For this reason, the federal government must now step into
this dispute with back to work legislation. This legislation
should include a 30-day cooling off period during which
meaningful negotiations could take place.
As the work disruption drags on it appears obvious that the
government is stalling for time while it drafts anti-scab
legislation. A cop-out like that is unacceptable.
Canada's railways account for close to 40 per cent of all
freight tonnage moved in the country. Whether they be shippers
of newsprint, coal or potash, the auto industry or western grain
farmers, importers, exporters and manufacturers they must be
assured that they have a reliable method of getting their
products to market. Otherwise those markets will dry up.
10506
Foreign buyers need suppliers they can count on. If they cannot
rely on the Canadian market they will simply go elsewhere.

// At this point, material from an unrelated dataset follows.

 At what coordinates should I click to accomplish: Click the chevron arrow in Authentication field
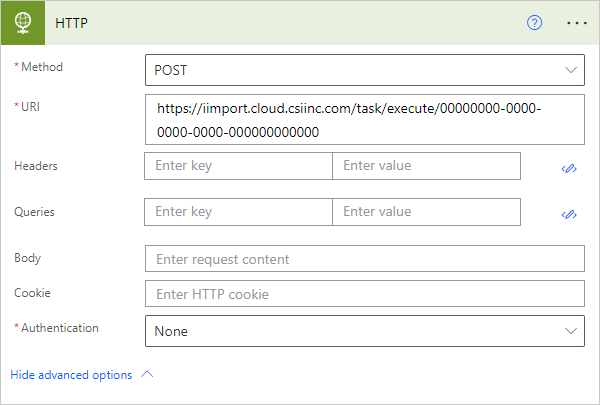[572, 331]
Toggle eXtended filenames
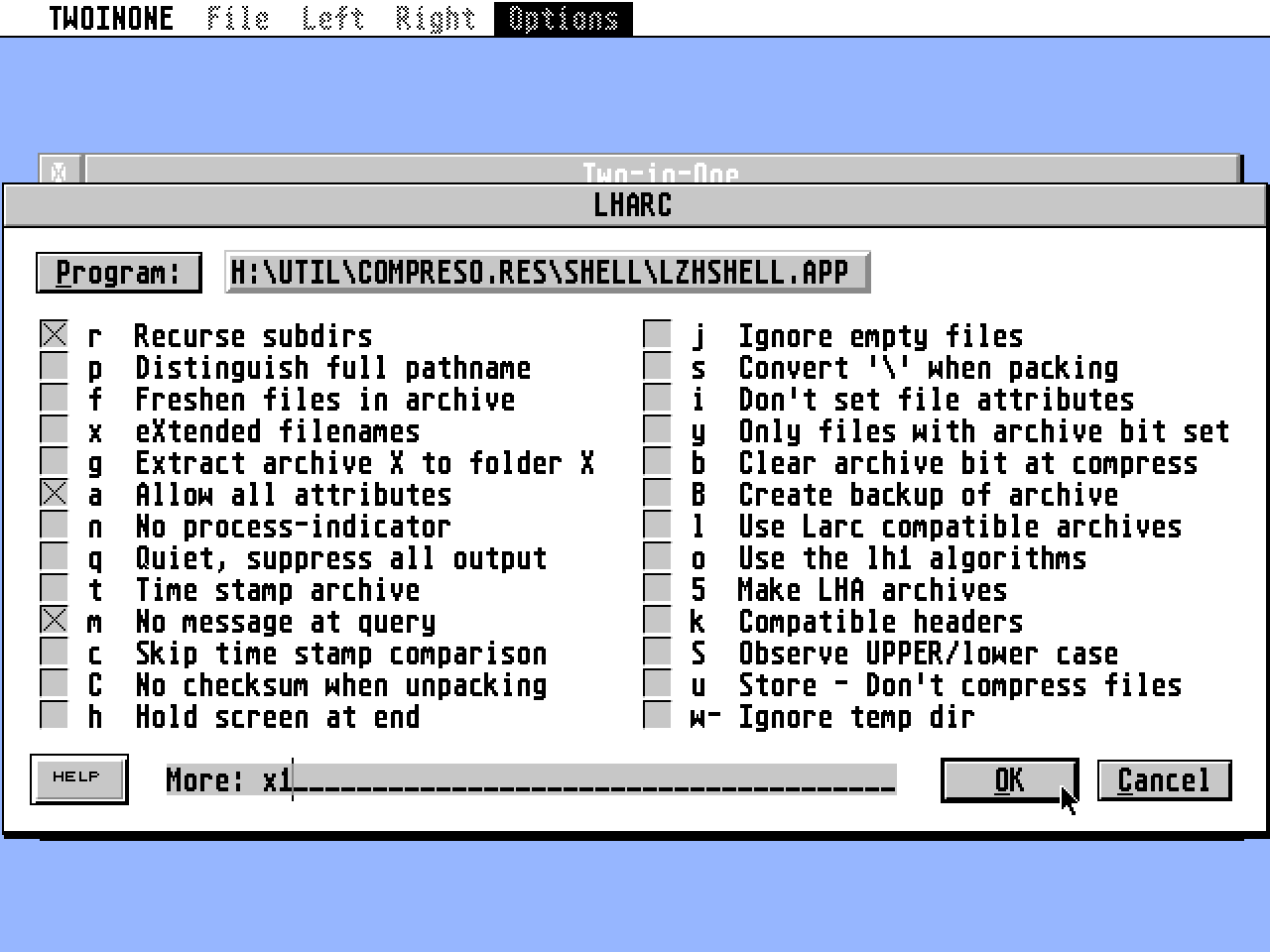This screenshot has width=1270, height=952. (54, 429)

Aside from the direct impact of rail stoppages there is
immeasurable harm resulting from what is known as the domino
effect. Industries which cannot obtain parts or ship their goods
will have to shut down production and lay off employees. The
longer the government allows this situation to go on, the more
far reaching the impact will be on Canadians from coast to coast.
This means less revenue for the cash starved federal treasury.
The Acting Speaker (Mrs. Maheu): I am sorry. Your time
has expired.
Mr. Maurizio Bevilacqua (Parliamentary Secretary to
Minister of Human Resources Development, Lib.): Madam
Speaker, I would like to thank the hon. member for raising a very
important issue.
As the Minister of Labour reported to this House yesterday,
CP Rail and three of its unions representing 2,900 workers
reached a tentative settlement on March 12, 1995 withthe assistance of the Federal Mediation and ConciliationService. The agreements provide for wage increases, modified
employment security and a variety of benefit improvements.
The settlements are subject to ratification by the unionmemberships.
I understand that CP Rail is meeting with the BMWE today
and I would encourage them to make every effort to settle their
collective bargaining differences.
I am advised that the impact of the work stoppage at CP Rail
has been limited and that the railway is continuing to operate its
core lines.
Collective bargaining is continuing in a number of railway
negotiations. The parties must be given every opportunity to
settle their disputes in collective bargaining as provided for
under the terms of the Canada Labour Code. However, the
parties must accept their responsibility to resume bargaining
and conclude an agreement not only in the interests of their
members and shareholders but also for the Canadian public.
The railways and the unions have the necessary insight and
experience to resolve the complex issues in dispute.
Any discussion of legislative intervention at this time would
be premature. The federal mediation and conciliation service
remains in contact with the parties, available to assist them in
their negotiations.
The Acting Speaker (Mrs. Maheu): Pursuant to Standing
Order 38(5), the motion to adjourn the House is now deemed to
have been adopted.
Accordingly, the House stands adjourned until tomorrow at 2 p.m., pursuant to Standing Order 24(1).